Allein sie wäre nicht die würdige Gattin eines Theodor Fontane gewesen, wenn sie nur wirtschaftliche Talente be­sessen hätte. Sie war auch seine geistige Genossin, mit der er tiefste Kunstfragen erörterte. Ja, sie war geradezu seine Mitarbeiterin. Er selbst berichtet, daß sie ihm alle Bücher und alle Zeitungen vorgelesen und alle seine von Korrekturen und Einschiebseln starrenden Manuskripte abgeschrieben habe. Das waren, seine dicken Kriegsbücher mit eingerechnet, gute vierzig Bände. Wer Fontanesche Manuskripte je ge­sehen hat, weiß, was es heißt, sie reinlich zu kopieren und druckfertig herzustellen.
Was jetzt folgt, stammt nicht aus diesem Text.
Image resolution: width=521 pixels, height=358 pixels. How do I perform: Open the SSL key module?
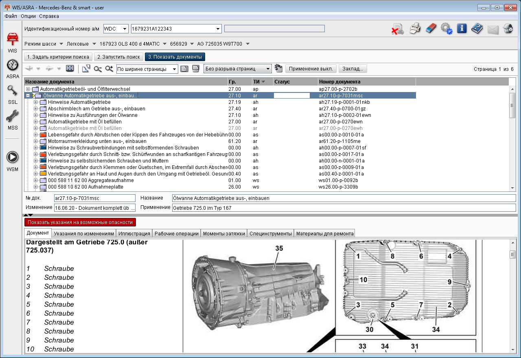[x=12, y=91]

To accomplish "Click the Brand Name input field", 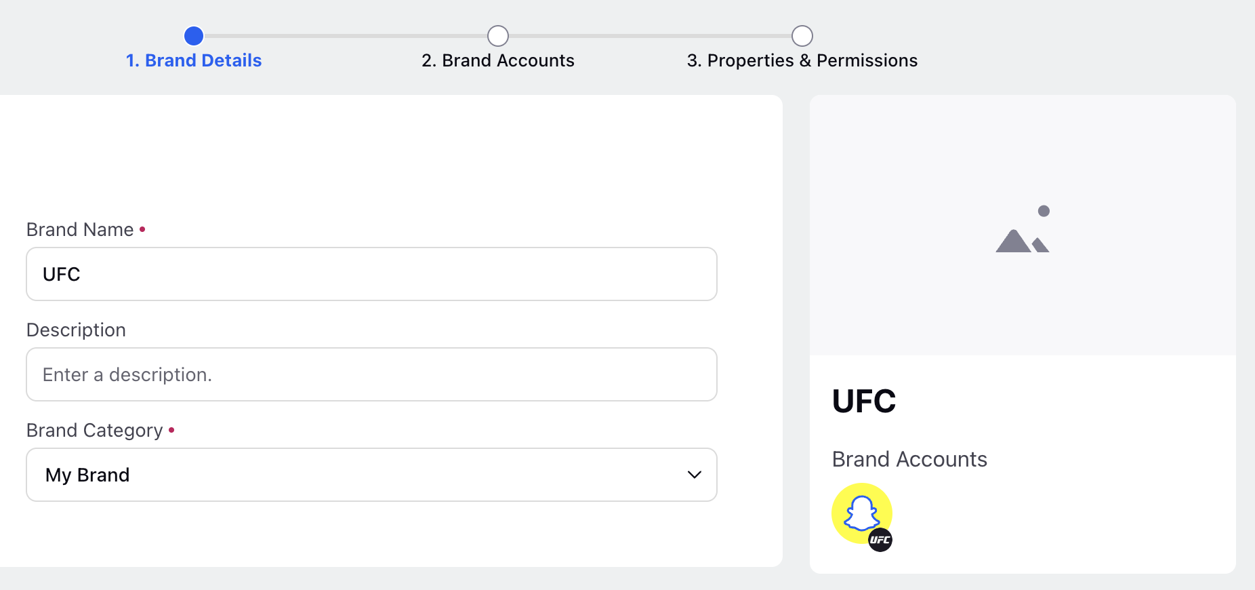I will coord(371,274).
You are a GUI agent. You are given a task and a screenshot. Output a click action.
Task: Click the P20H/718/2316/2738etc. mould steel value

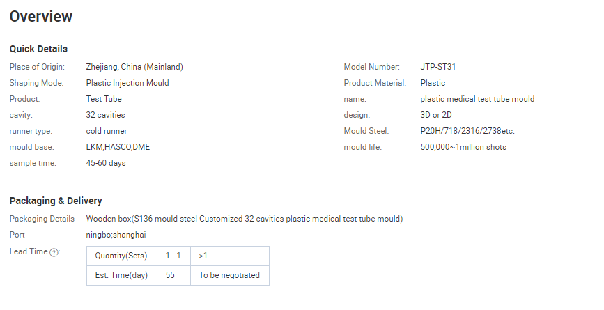[x=467, y=131]
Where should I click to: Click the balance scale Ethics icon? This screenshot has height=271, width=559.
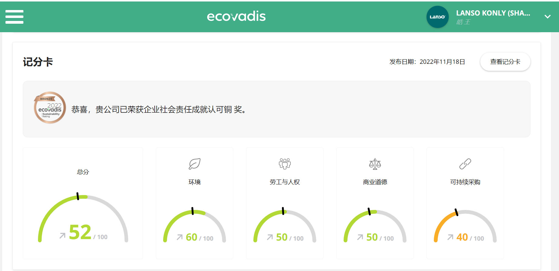pos(375,164)
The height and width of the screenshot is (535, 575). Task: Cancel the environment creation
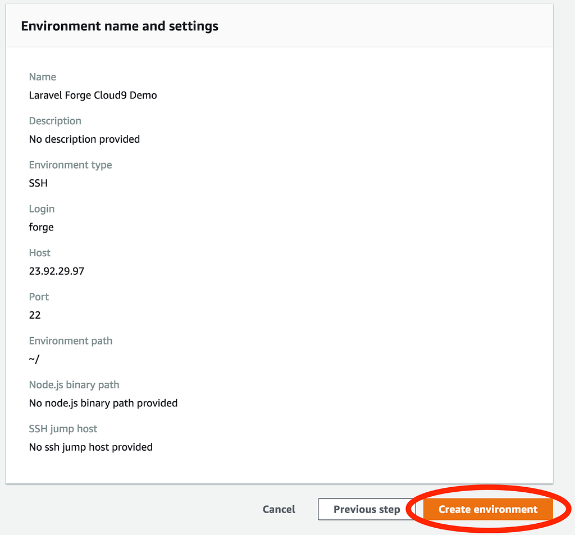click(x=279, y=509)
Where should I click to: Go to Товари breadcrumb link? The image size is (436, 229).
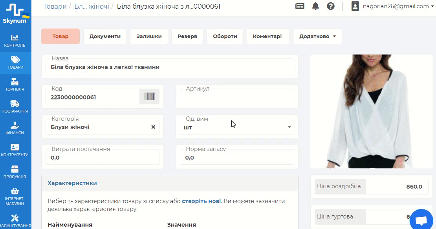point(55,6)
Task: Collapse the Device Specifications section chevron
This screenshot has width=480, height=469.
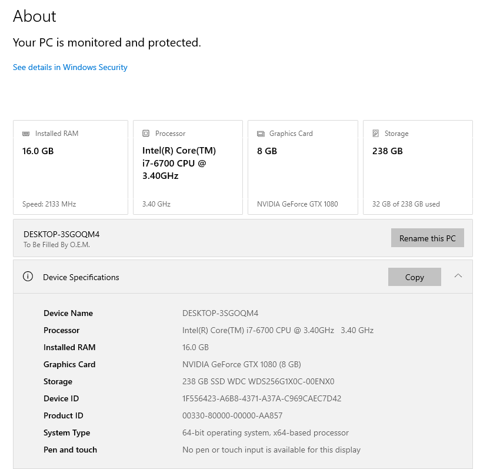Action: pyautogui.click(x=458, y=276)
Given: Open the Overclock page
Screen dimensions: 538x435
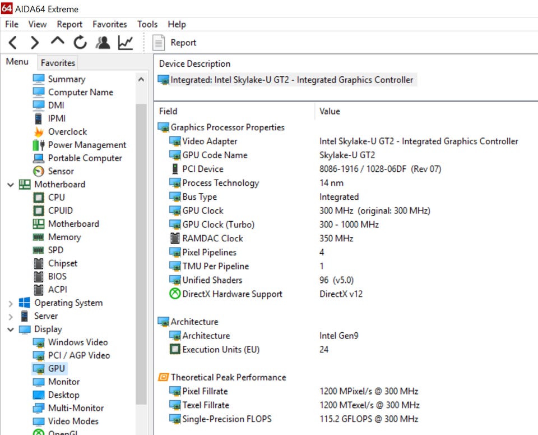Looking at the screenshot, I should [x=67, y=132].
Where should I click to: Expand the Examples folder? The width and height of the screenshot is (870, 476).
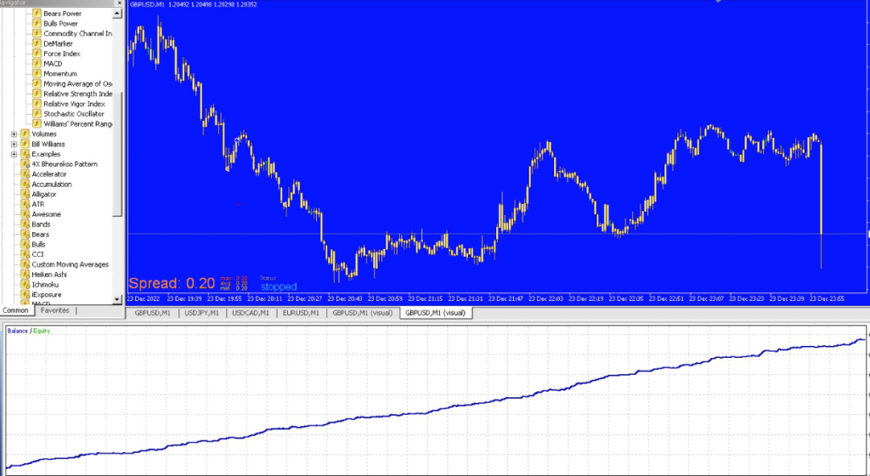[14, 155]
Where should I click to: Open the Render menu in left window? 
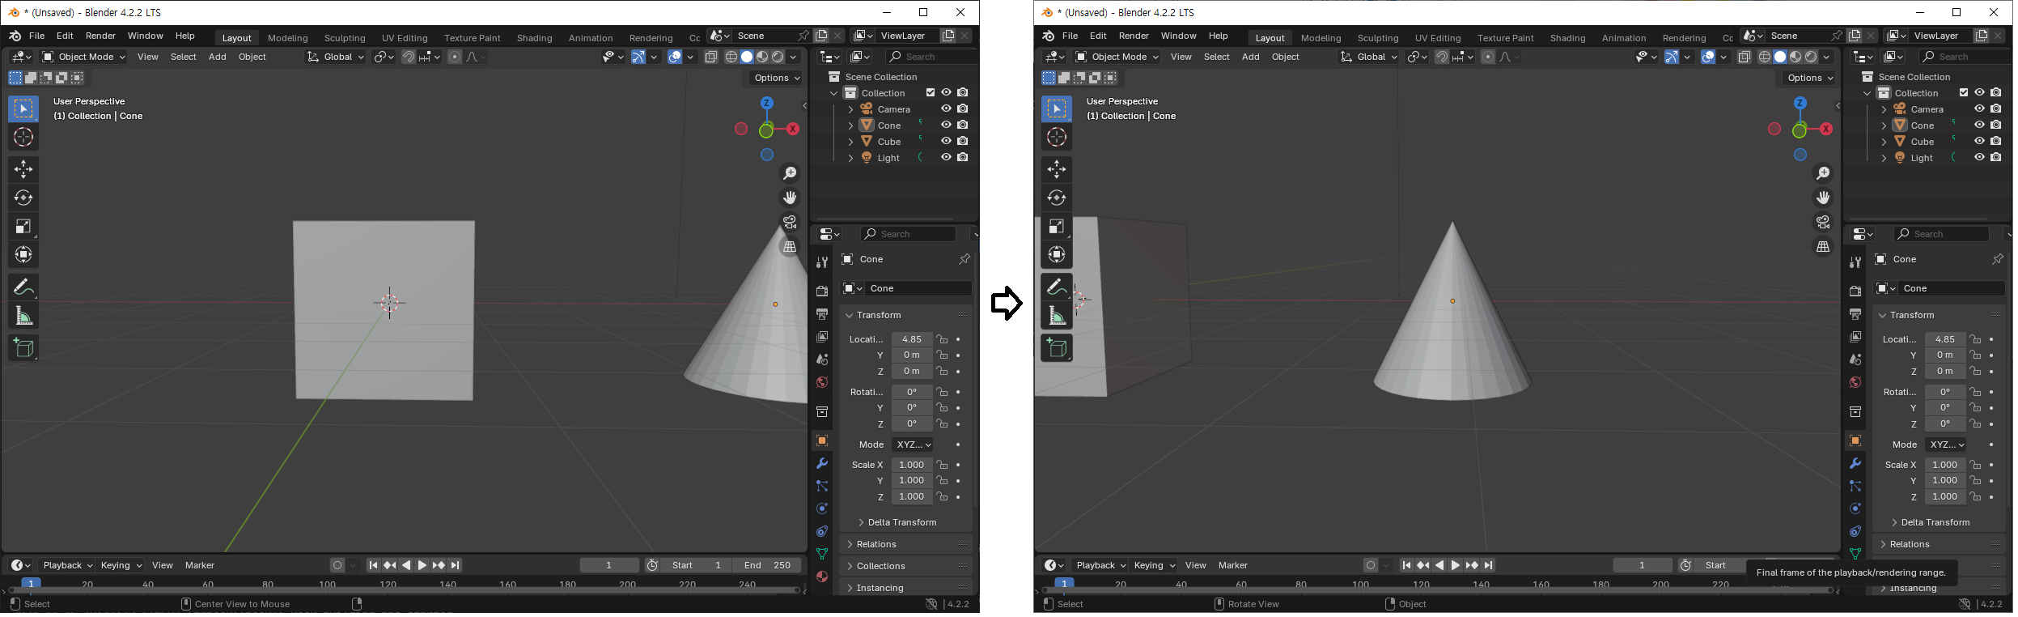point(100,36)
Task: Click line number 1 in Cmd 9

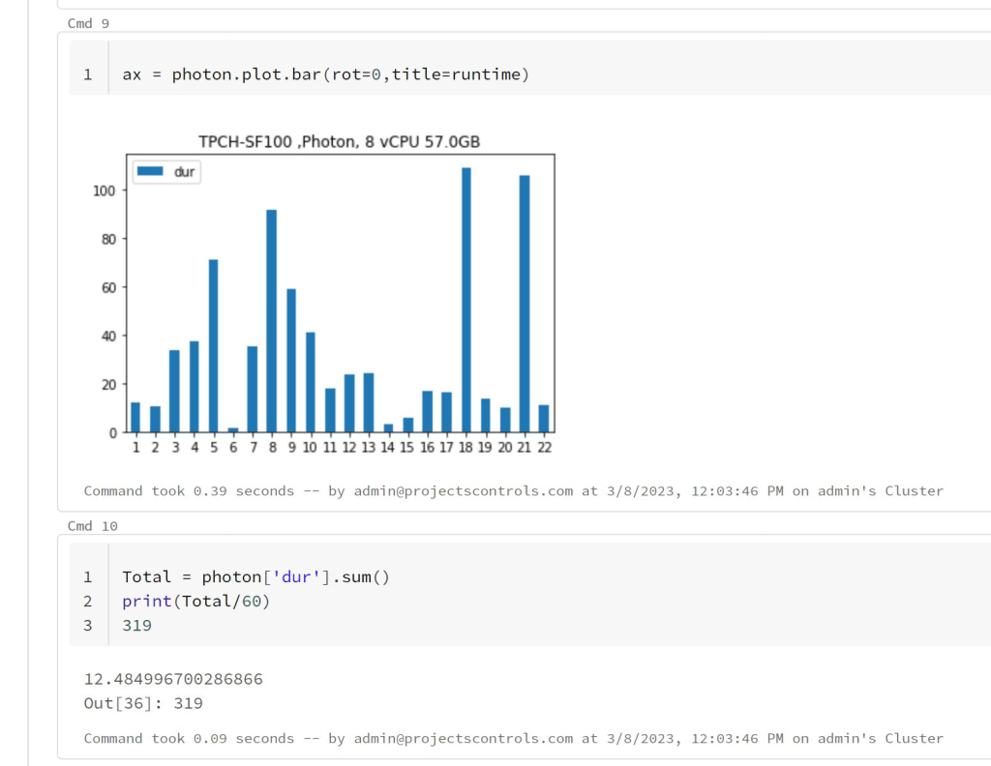Action: click(x=88, y=74)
Daß sie bei dieser Fronarbeit auch wohl seufzte, wird man begreiflich finden. Und wenn Papa Fontane einmal seiner abwesenden lieben Meta über die Lage im Hause schmunzelnd beichtet:Mathilde scheuert und wird wohl am Pfingsttage selbst irgendwo einregnen. Ich bleibe zu Haus und arbeite, und Mama schreibt meinen letzten Aufsatz ab unter der bekannten Betrachtung: ist das ein Leben, ist das ein Pfingstfest. Ich lächle und finde es nicht so schlimm", wenn er sich so äußert, so wird man darin nicht mehr als eine vorübergehende Regung von Un­dankbarkeit erblicken. Indem er in den Lcbenscrinnerungen der Welt von der Mitwirkung der Gattin an seiner schrift­stellerischen Betätigung Kunde gab, huldigte er ihr nicht bloß, sondern bekannte genugsam, wie tief er sich ihr dafür ver­pflichtet fühlte.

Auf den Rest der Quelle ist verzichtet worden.